Sábado a noite. A festa começa. Neste dia eu estava no clima de festa e, mesmo sabendo que trabalharia no domingo, decidi aproveitar a última festa com Orestes aqui em Dublin. Começa a noite, Kiko discotecando e o apartamento enchendo cada vez mais.

A noite prometia. Mal sabíamos que prometia tanto…..

Trabalho ou laboratório?

No trabalho as coisas estavam bem. Trabalhar de Floor Staff tem sua graça. No meu segundo dia, um grupo de simpáticas senhoras irlandesas me fez um verdadeiro interrogatório sobre o Brasil, sobre o que eu estava fazendo aqui, sobre o que eu fazia no meu país e acabaram por falar que eu tinha uma pele de cor saudável. Na hora pensei em comentar que tínhamos um clima melhor, mas achei desnecessário.

Depois de toda essa conversa e de servir alguns cafés, elas me deram 10 euros de gorjeta. Achei ótimo, mas quando comentei com os outros staff, eles me falaram que isso nunca tinha acontecido por lá e que não era para eu me acostumar. Tinham razão, hoje quando rola dois euros comemoramos.

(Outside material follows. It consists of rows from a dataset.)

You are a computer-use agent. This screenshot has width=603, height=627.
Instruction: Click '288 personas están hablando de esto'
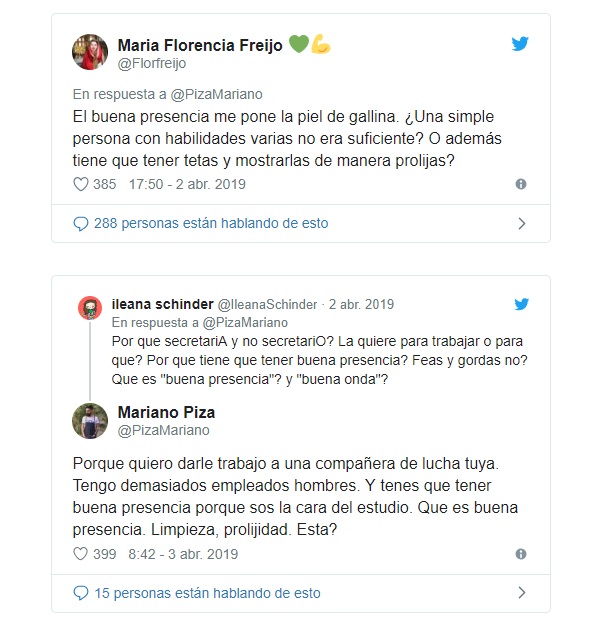[x=210, y=224]
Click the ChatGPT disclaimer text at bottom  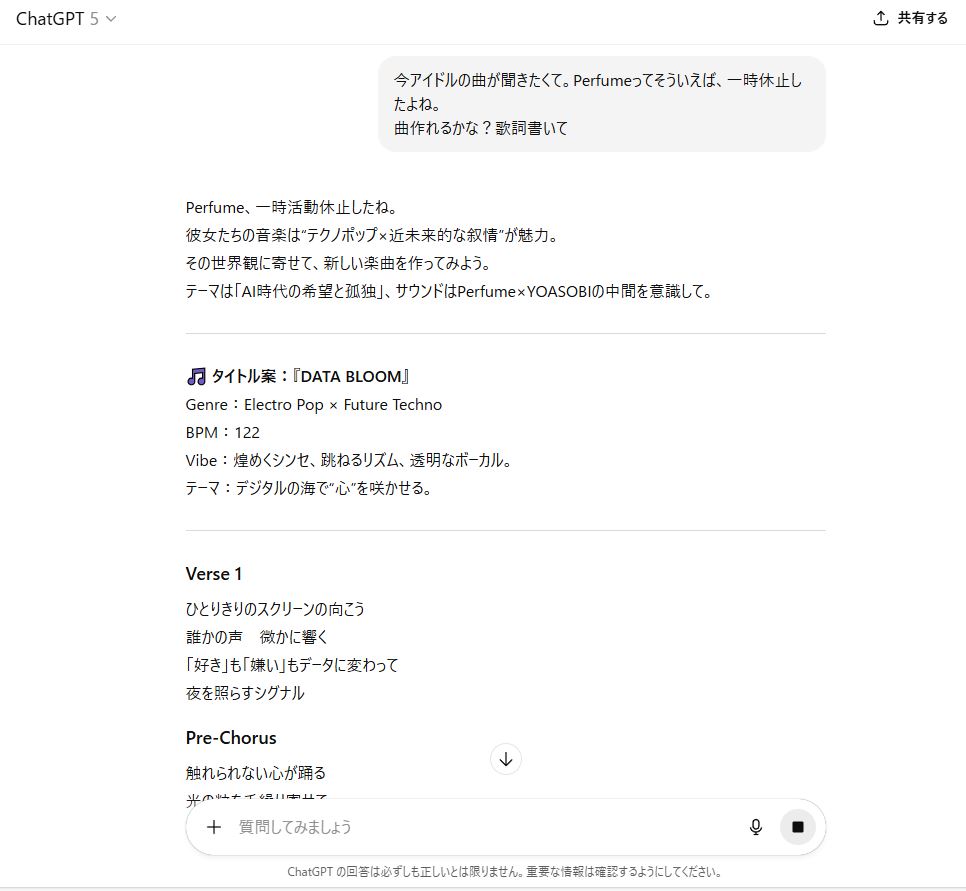505,872
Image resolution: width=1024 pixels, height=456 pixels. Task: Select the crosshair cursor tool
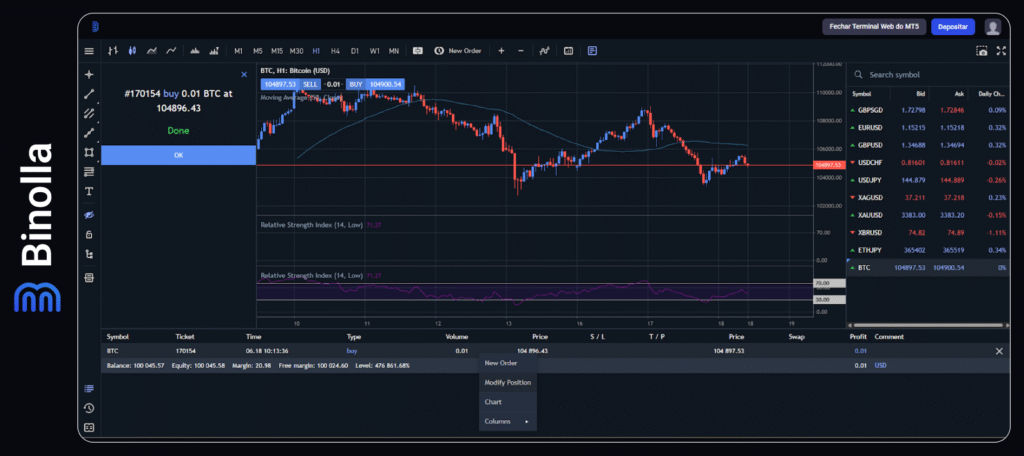89,75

O meu trabalho é basicamente recolher as bandejas, pratos, talheres e copos das mesas. Trabalho em um restaurante self-service, mas não é por quilo como no Brasil. Para quem está acostumado a trabalhar pensando é um choque e tanto perceber que você se tornou apenas um executor.

Para não surtar decidi que tudo que eu vivo lá no restaurante e um laboratório de teatro. Passo os dias analisando as pessoas, seus comportamentos etc. Adoro bater papo com os clientes idosos, que além de ter mais paciência com meus erros de inglês, são curiosos pois a cidade deles esta sendo invadida por todas as culturas ao mesmo tempo.

Quem me conhece sabe que não sou um primor no que diz respeito à coordenação motora e sutileza em fazer as coisas. Apesar disso, acho que tenho me dado bem com as bandejas, não derrubei nada em ninguém. É claro que, às vezes, os talheres imitam a Daiane dos Santos e, em um incrível Carpado Duplo, saltam das bandejas em direção ao colo de algum cliente, mas nada que com um bom “So Sorry”, seguido de um belo sorriso, não se resolva.

Hoje, depois de dois meses, sinto que eles gostam do meu trabalho. Pedi para não ter folga, para trabalhar mais horas e fui atendido, o que não deixa de ser um bom sinal.

Big Brother Ireland

Cheguei no final do Big Brother dessa casa. Diferente da outra, onde os conflitos estavam apenas começando, nesta nova casa os conflitos já tinham sido vividos, muito intensamente, e agora as cicatrizes e aprendizados começavam a ser colocados em prática.

Depois de um dia de trabalho, chego em casa para a minha primeira noite. Um dos moradores veio me explicar em que ponto estava o “Big Brother” e o que aconteceria pelas próximas duas semanas, já que um amigo muito próximo estava indo embora, e nem todos estavam lidando muito bem com essa situação.

Dito e feito. Na minha primeira noite na casa teve uma festa. Tudo bem, eles haviam me perguntado se eu gostava de festas, mas eu não entendia como uma casa silenciosa poderia comportar umas 10 pessoas completamente chapadas de uma hora para outra.

Tudo bem. Não sou tão ingênuo. Saber eu sabia, mas não imaginava que isso ia acontecer na minha primeira noite. Para piorar um pouco a minha situação, uma antiga moradora da casa chega me avisando que aquilo acontecia todos os dias e, por esse motivo, ela tinha saído da casa e que se eu tivesse que trabalhar no dia seguinte teria que dormir com aquela balada.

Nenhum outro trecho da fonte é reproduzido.